I would like to emphasise that everything I say onstage in the first person is more or less true, unless it is fairly transparently fantastic or metaphorical (e.g. I credit audiences of The Gingerbread House with enough intelligence to work out for themselves that I have never actually burned a child alive in an oven or literally built a gingerbread house. But on an emotional level, the poem is true – the persona’s feelings are mine, even though the exact events aren’t). I sometimes exaggerate things, condense several real-life events into one or alter minor details, but when I say that I was once raped by a boyfriend, and that at peak periods of mental illness I have thrown away a pair of shoes because I walked down a street with dogshit on the opposite pavement, I am telling the truth. I would never lie about shit like that or manufacture a misery memoir to win a slam.
But I can understand why some people do. The tendency of some slam audiences to vote for the most heartrending or shocking story or the poem with the most right-on, issue-based subject matter,almost regardless of the quality of the writing, can encourage this. When I find myself (as I have, on occasions) calculatedly choosing to do my poem about being raped as a slam piece, “because that’s the kind of material that plays well with slam audiences”, even though the poem is absolutely true, and performing it has been enormously therapeutic for me, it does make me feel there is something wrong with this aspect of slam culture.

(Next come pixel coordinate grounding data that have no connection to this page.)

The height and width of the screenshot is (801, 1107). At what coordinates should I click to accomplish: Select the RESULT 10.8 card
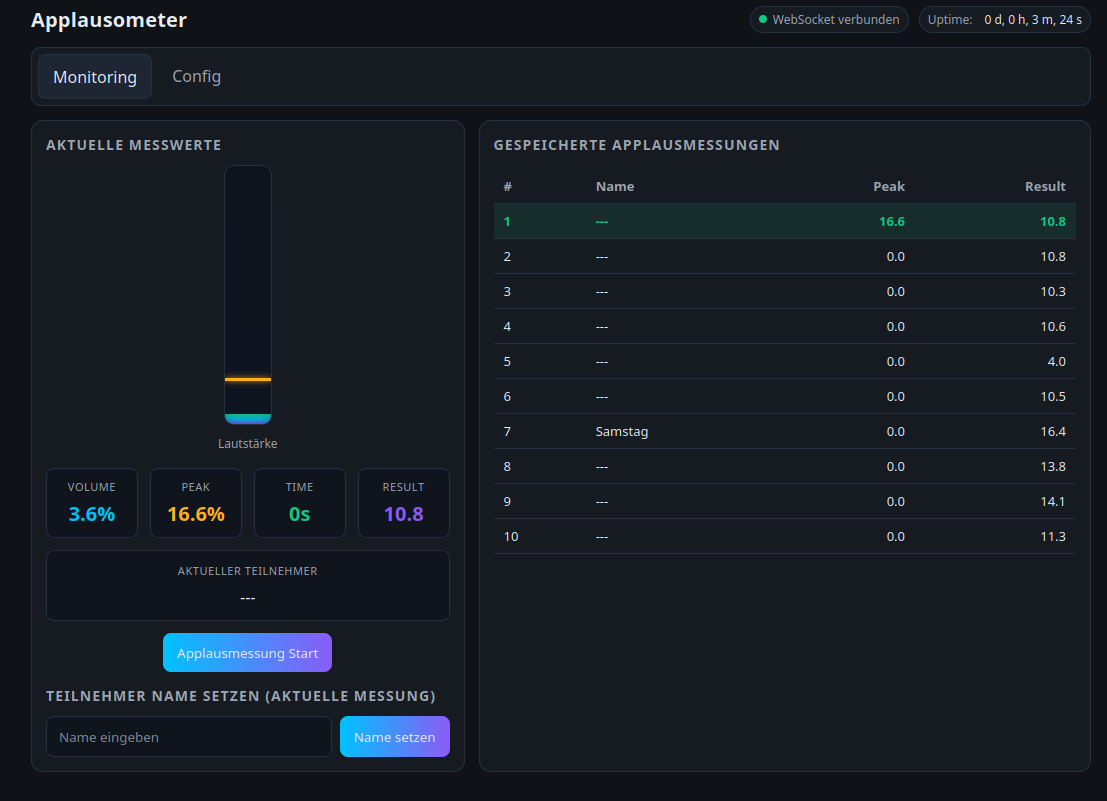click(404, 503)
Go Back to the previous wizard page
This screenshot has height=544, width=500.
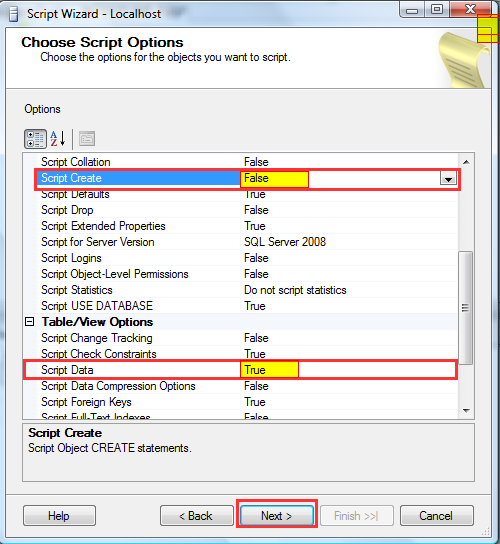pyautogui.click(x=197, y=516)
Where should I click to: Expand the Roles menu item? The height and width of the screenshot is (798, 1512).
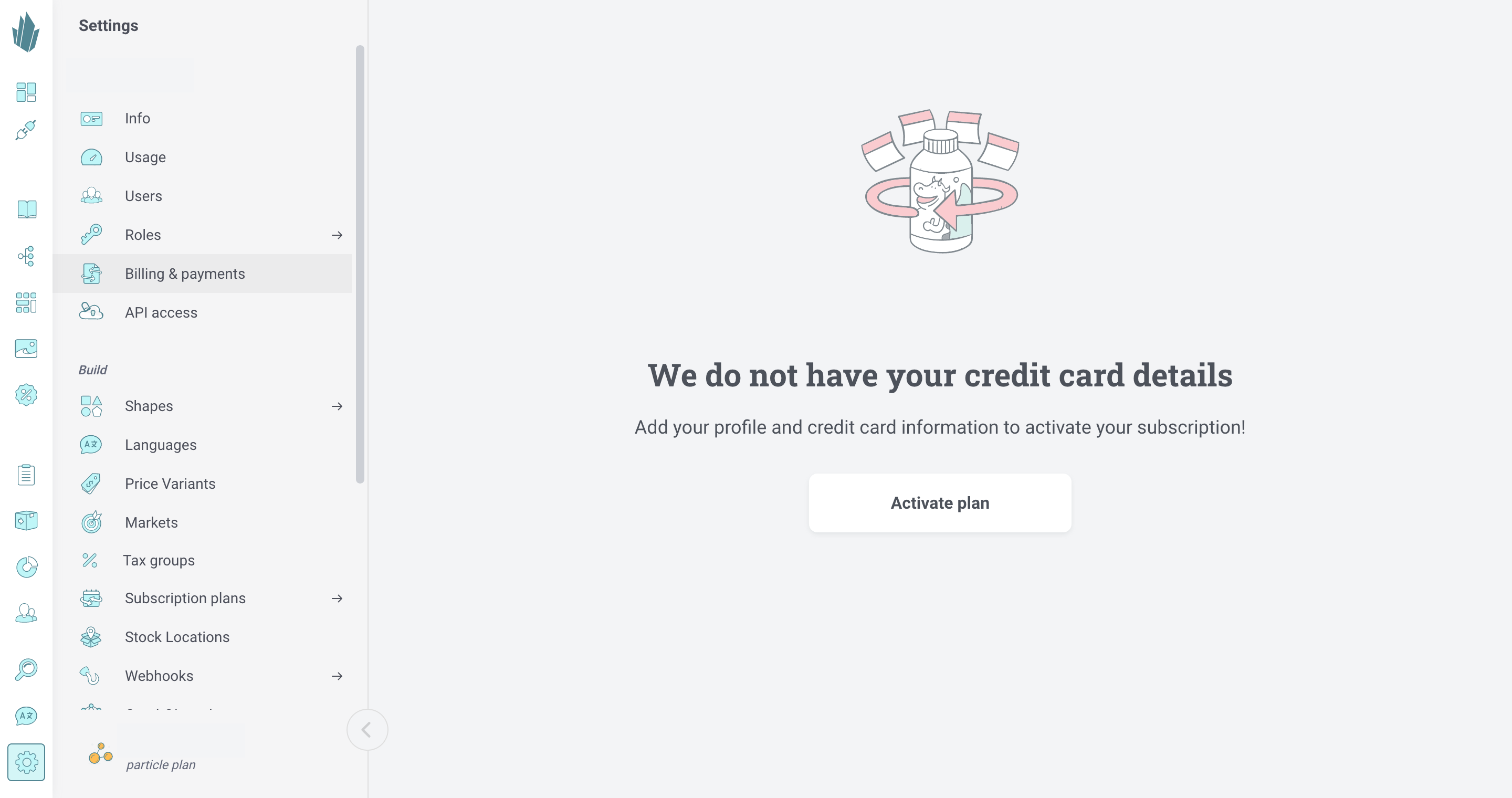[x=337, y=235]
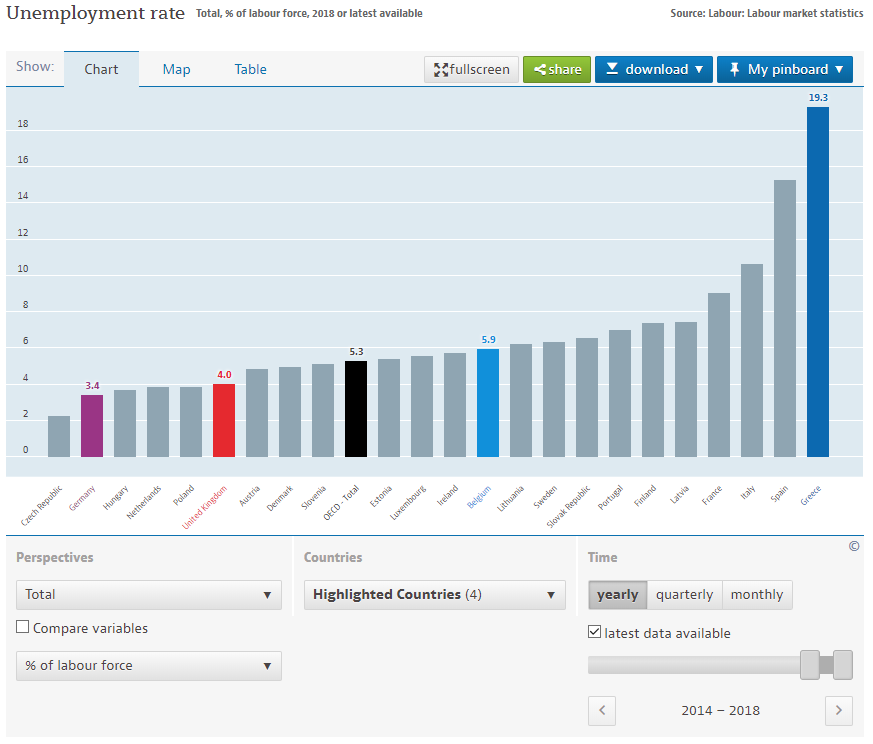Uncheck latest data available checkbox
This screenshot has height=744, width=873.
tap(595, 633)
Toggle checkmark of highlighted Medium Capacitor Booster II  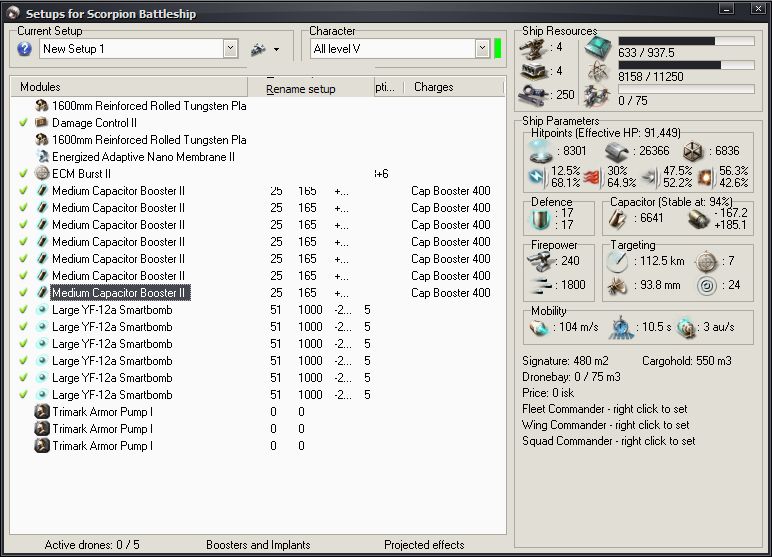[23, 293]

I think it’s true that a poem that contains a nugget of the poet him- or herself often has more power than a poem that gives an external perspective on someone else’s experience. I also think it’s right to acknowledge and reward the fact that someone has been brave enough to share a harrowing experience. But, ultimately, I believe that poetry should be judged on the quality of the writing and the performance, not on who has the most impressive sob story. If audiences are demanding to vicariously experience mental breakdowns, social deprivation and substance abuse, I can’t entirely blame poets who feel they have to provide the audience with what they want, whether it’s true or not.
I know that page poetry often goes too far in the opposite direction – that “confessional” poems are often discouraged in favour of the cerebral and detached. While it’s true that the urge to use poetry as therapy, to prioritise getting your feelings and experiences down on paper over the choice of language in which you couch them, can sometimes lead to truly terrible poetry, I think contemporary page poetry often runs too scared of raw emotion and it is one of the things which is driving the young towards spoken word instead.
Nevertheless, if a poem, and/or the way in which it is performed, has the power to move an audience, does it matter whether it is “true” or not? What is being judged? The quality of the art or the poet’s personal morals? Is honesty what poetry is for? After all, they don’t call being economical with the truth “prosaic licence”.